In the U.S. Olympic Festival competition, Cook served as head coach of the bronze medal-winning North team in 1989 and was also an assistant coach with the third-place West team in 1987.
A co-founder of the San Diego Volleyball Club, Cook served as a coach with the club from 1986 to 1988. The club won two Southern California Regional Championships and finished among the final four teams twice in the USVBA Junior Olympics for girls 18 and under.
Cook also served as the head assistant coach at the University of California-San Diego from 1983 to 1984, where he aided the Tritons to an NCAA Division III national championship in 1984 and a second-place national finish in 1983. Cook’s coaching credentials also include leading Francis Parker High School in San Diego to two California state championships. During his six-year coaching stint from 1981 to 1988, he had an overall record of 162-18, including a 90-match winning streak.

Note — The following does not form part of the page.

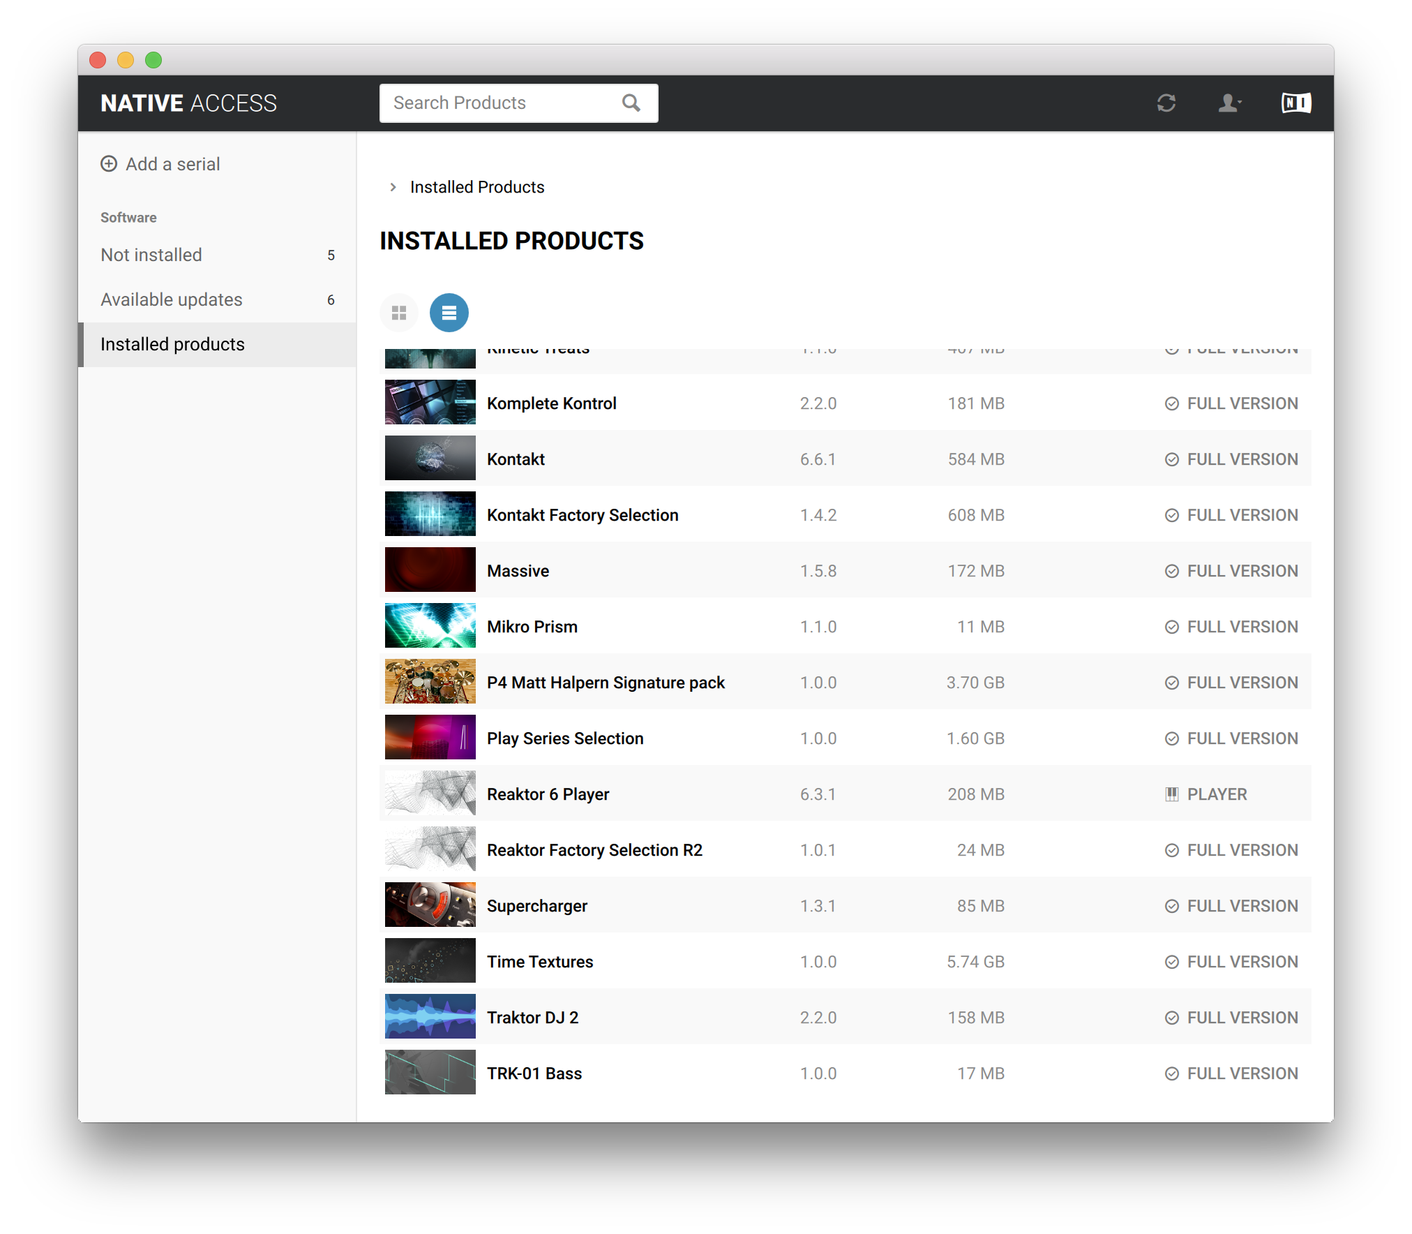Switch to grid view
Viewport: 1412px width, 1234px height.
399,313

A well-known speaker on volleyball skills, Cook travels around the nation participating in clinics. During his stay at Wisconsin, he served as the host of the Badger Coaching Symposium every spring.
A graduate of the University of San Diego, Cook earned his bachelor’s degree in history in 1979. He completed his master’s degree in teaching and coaching effectiveness from San Diego State in 1991.
Cook and his wife Wendy, a former two-time All-America setter at San Diego State, are the parents of two children, Lauren and Taylor. Lauren completed her senior season at Nebraska in 2012.